A hi-tech padlock secured with a fingerprint can be opened by anyone with a smartphone, security researchers have found.
On its website, Tapplock is described as the “world’s first smart fingerprint padlock”.
But researchers said it took just 45 minutes to find a way to unlock any Tapplock.
In response, the firm acknowledged the flaw and said it was issuing “an important security patch”.
In a blogpost, security expert Andrew Tierney from Pen Test Partners (PTP), outlined how he had hacked the lock.
“You can just walk up to any Tapplock and unlock it in under two seconds.
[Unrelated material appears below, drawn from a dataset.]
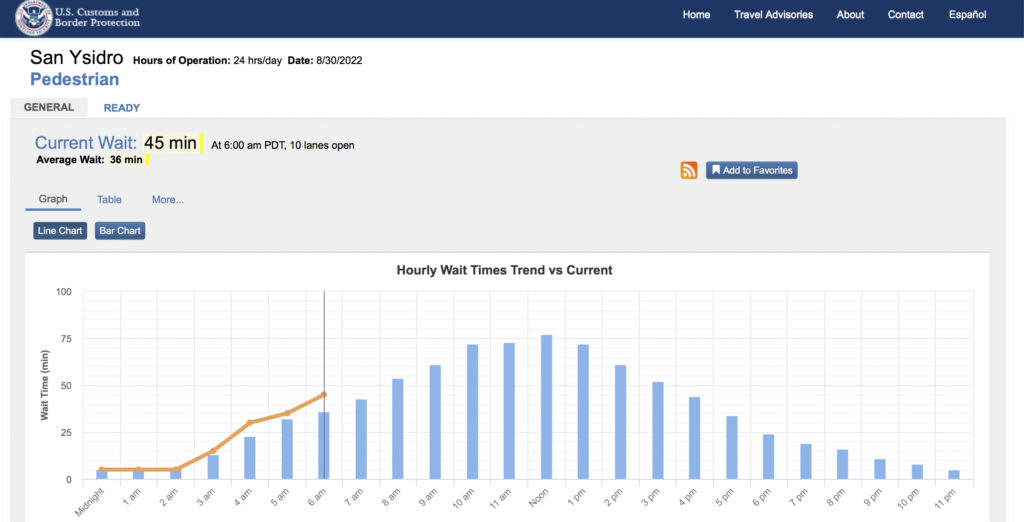Expand the More... options
1024x522 pixels.
click(x=168, y=200)
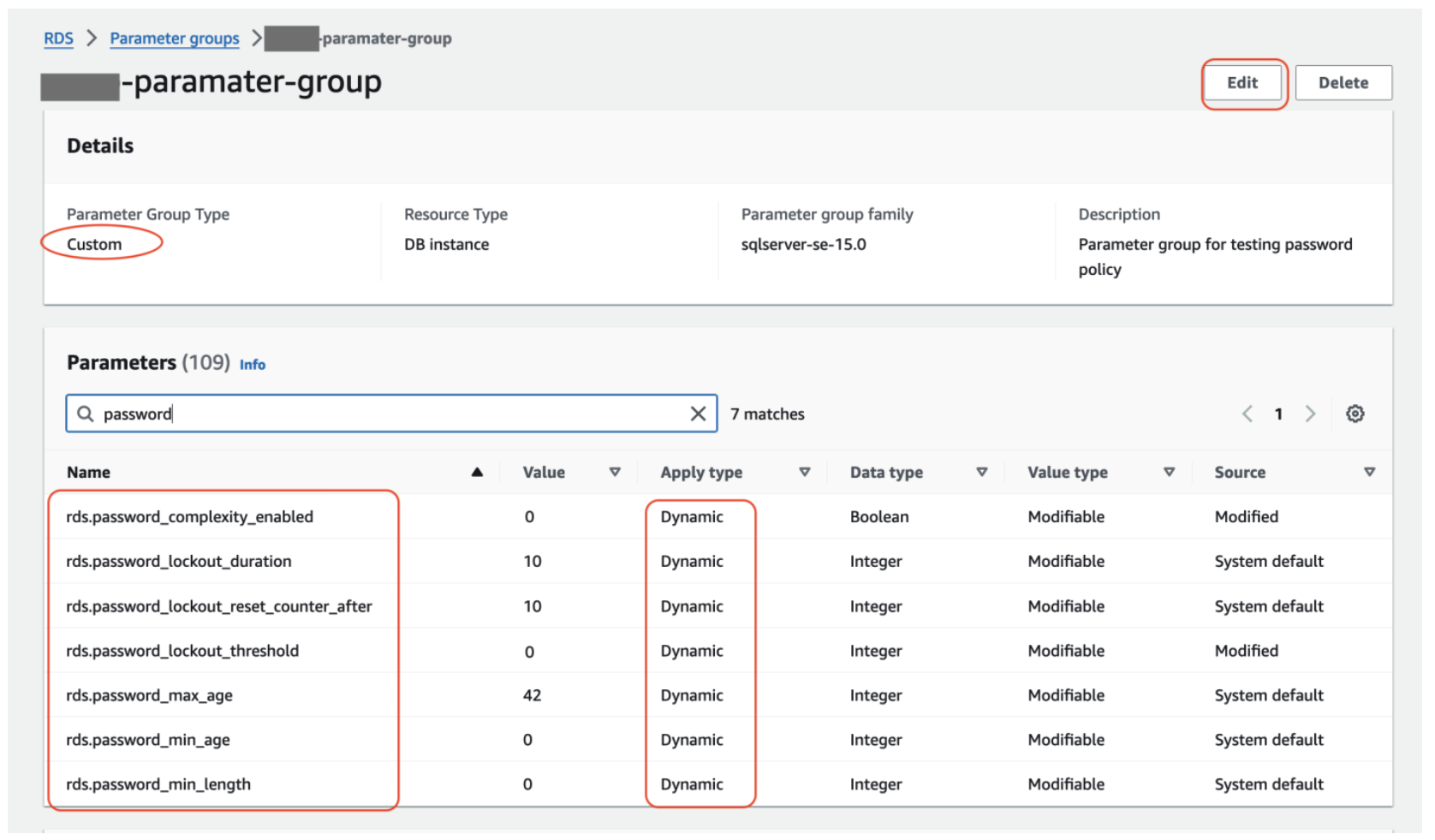
Task: Focus the parameter search input field
Action: (385, 414)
It requires no skill or knowledge to do this.”
He said he was “so astounded” by how easy it was that he ordered another lock in case his first attempt had been a fluke.
The lock’s software does not take even simple steps to secure the data it broadcasts, he said, leaving it open to several “trivial” attacks.
The “major flaw” in its design is that the unlock key for the device is easily discovered because it is generated from the Bluetooth Low Energy ID that is broadcast by the lock.
Anyone with a smartphone would be able to pick up this key if they scanned for Bluetooth devices when close to a Tapplock.
Using this key in conjunction with commands broadcast by the Tapplock would let attackers successfully open any one they found, said Mr Tierney.